Odell Brewing Co. Unveils “Twitter Brew”

Some people can’t seem to “tweet” enough, and others think the social-networking site Twitter is a mere novelty. Love it or hate it, Twitter has migrated into the craft beer world and its users have influenced the latest brew from Fort Collins, Colo.-based Odell Brewing Company.

Blackbird Schwarzbier (nicknamed “Twitter Brew”) was brewed by Odell, but influenced entirely by their followers on Twitter. Throughout the months of April and May, Odell polled their Twitter followers about nearly every aspect of the beer.
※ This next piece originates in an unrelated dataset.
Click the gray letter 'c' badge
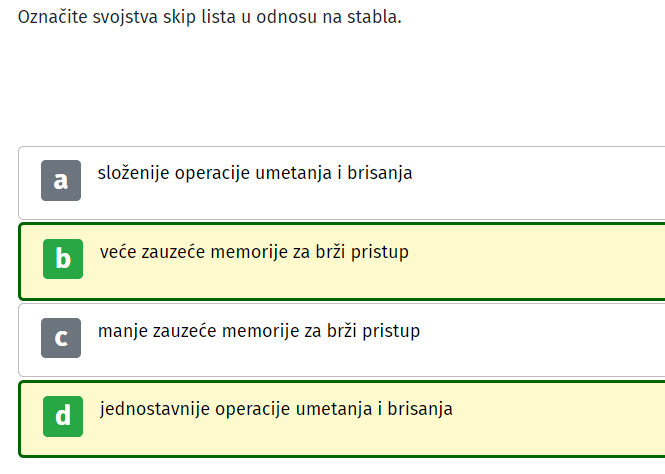Viewport: 665px width, 474px height. click(x=61, y=338)
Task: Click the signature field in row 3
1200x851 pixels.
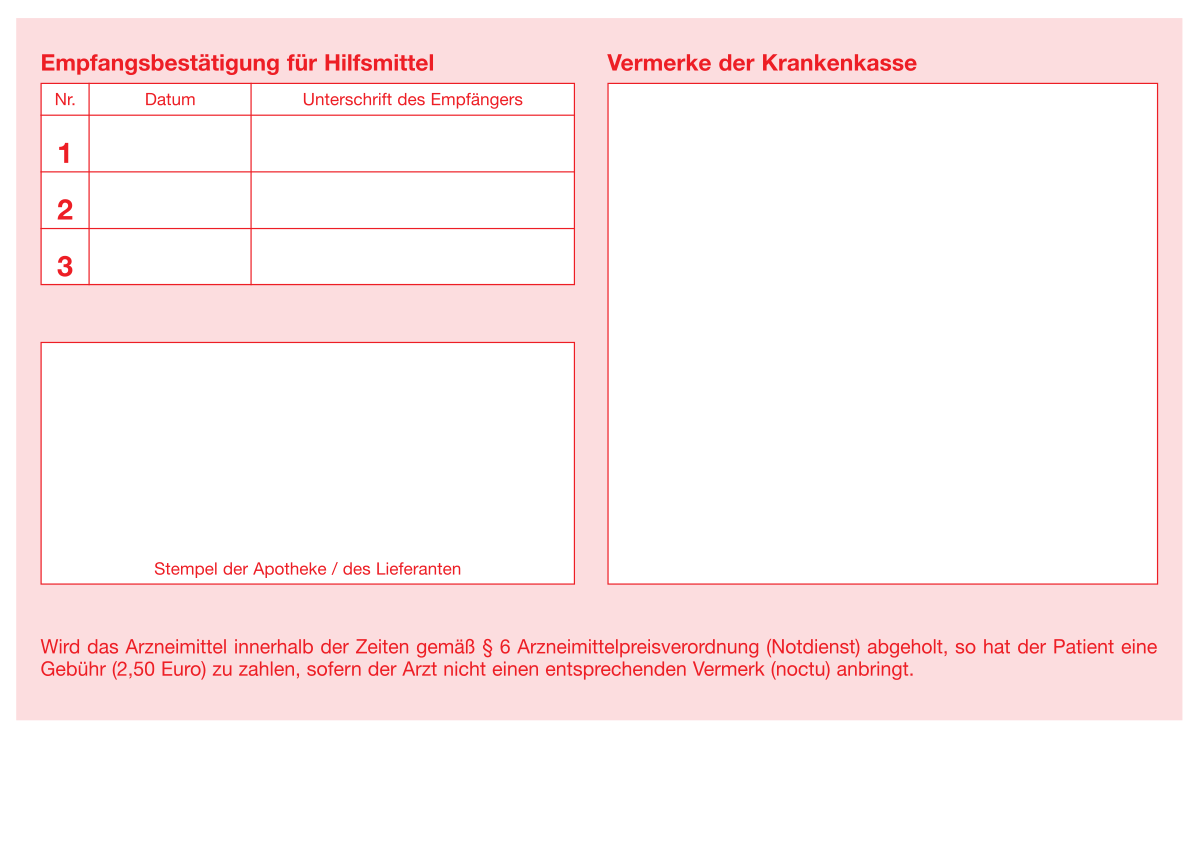Action: coord(412,257)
The brew’s style, hops, malt, alcohol percentage, name, label and even the tap handle were all decided by polling and collective tweeting.

Odell brewer Jeff Doyle stated in a press release that “there are so many people who are interested in brewing, but don’t really have the means to do it. … The Twitter Brew will give them the chance to get involved with the whole process.”

Blackbird’s brewing began on May 8, and it was officially unveiled at Odell Brewing’s tapping party on May 30. The five-barrel, limited release is only available in Odell’s Tap Room.

“Can You Drink Me Now?” Wireless Tech Enables Real-Time Keg Tracking   

Between breweries and liquor stores, a lot of places claim to have “the coldest beer.” Noticeably fewer can claim they know the exact details of individual kegs during shipping. Ralph de la Vega, president and CEO of AT&T, said in a May 19 Reuters blog post that there is a brewery using their wireless devices to ensure AT&T’s beer actually stays in top form during shipping.

The undisclosed German beer company has decided to outfit their kegs with small wireless devices that track the beer’s temperature, pressurization and location. The devices are connected to AT&T’s GSM network and can “call” the brewery periodically with detailed status reports, making sure the beer stays in optimal condition throughout its overseas voyage.

The arrangement is a win-win-win between AT&T, the brewery and the consumer: AT&T gains business, the brewery can keep track of its kegs at all times and, of course, the consumer gets a better-quality pour. After all, isn’t that what’s really important?

New Alcohol Taxes on the Horizon?

The Senate Finance Committee has been searching for ways to fund health insurance for over 50 million uninsured Americans. There are a number of tax increases and spending cuts proposed to help fund the $1.2 trillion universal health care initiative, such as a 3 percent tax on non-diet sodas and various junk foods. There are also several proposals to increase (possibly more than double) the federal taxes on hard liquor, wine and beer—that could mean paying at least $2 more per case of beer.

The motive behind increasing taxes on these specific products is that they are seen as “lifestyle choices” that lead to a number of health problems requiring expensive medical care; heart problems, diabetes and cancer are among the problems associated with these consumables.

Soft drink and alcohol industry lobbyists are claiming it’s unfair to single them out for tax increases. Wine lobbyists also cite studies that have shown a glass a day can be beneficial to one’s health.

A goal for lawmakers is to create a bipartisan bill, and they aren’t ruling anything out just yet. However, specific legislation has yet to be introduced, and the Senate Finance Committee is listening to any feedback they receive.